**Selected extract**
◇ ◇ ◇ ◇ ◇ ◇ ◇
Why do I do it? It's hard to answer that, but I guess because I love teaching. But this certainly is not the best situation for the students and it certainly hints at an unsustainable and ineffective system.
00 -
The detailed comments above lay out the adjunct issues admirably. Most of us do continue to teach for little compensation because we love teaching.
We could be even better teachers for our students if we were given even just slightly more motivation by improving our situation, say an opportunity to purchase affordable health care, stipends for above-and-beyond participation in college-wide activities, or paid professional development opportunities. But of course all of that takes money and many states are in dire straits, such as CA where I teach.
Federal funding and support of community colleges should begin with improving the situation of the adjunct instructors.
00 -
Adjunct instructors, the new faculty majority, will get justice when they organize their labor.
◇ ◇ ◇ ◇ ◇ ◇ ◇
**Provided material**
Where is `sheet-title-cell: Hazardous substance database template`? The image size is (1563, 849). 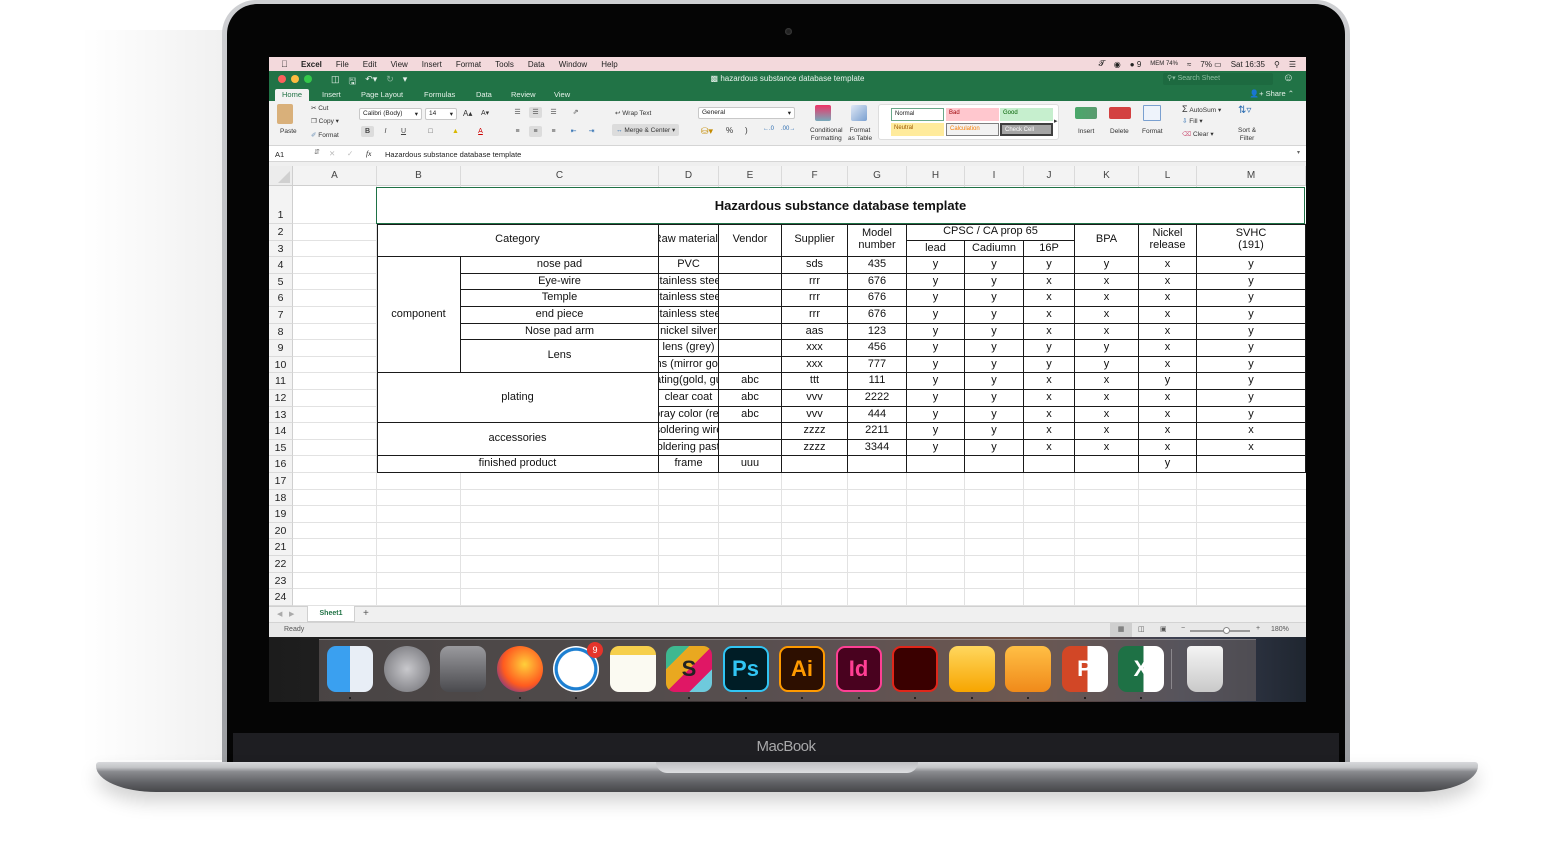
◇ ◇ ◇ ◇ ◇ ◇ ◇
**Exercise instructions**
**A)** In the text about adjunct instructors, what should federal funding and support of community colleges begin with?
**B)** List every improvement the text about adjunct instructors suggests for giving adjuncts slightly more motivation.
**C)** Transcribe the part of the text about adjunct instructors that opens with the words "We could be" and closes with "the adjunct instructors.".

**Solutions for each task**
**A)** Improving the situation of the adjunct instructors.

**B)**
- An opportunity to purchase affordable health care
- Stipends for above-and-beyond participation in college-wide activities
- Paid professional development opportunities

**C)**
We could be even better teachers for our students if we were given even just slightly more motivation by improving our situation, say an opportunity to purchase affordable health care, stipends for above-and-beyond participation in college-wide activities, or paid professional development opportunities. But of course all of that takes money and many states are in dire straits, such as CA where I teach.
Federal funding and support of community colleges should begin with improving the situation of the adjunct instructors.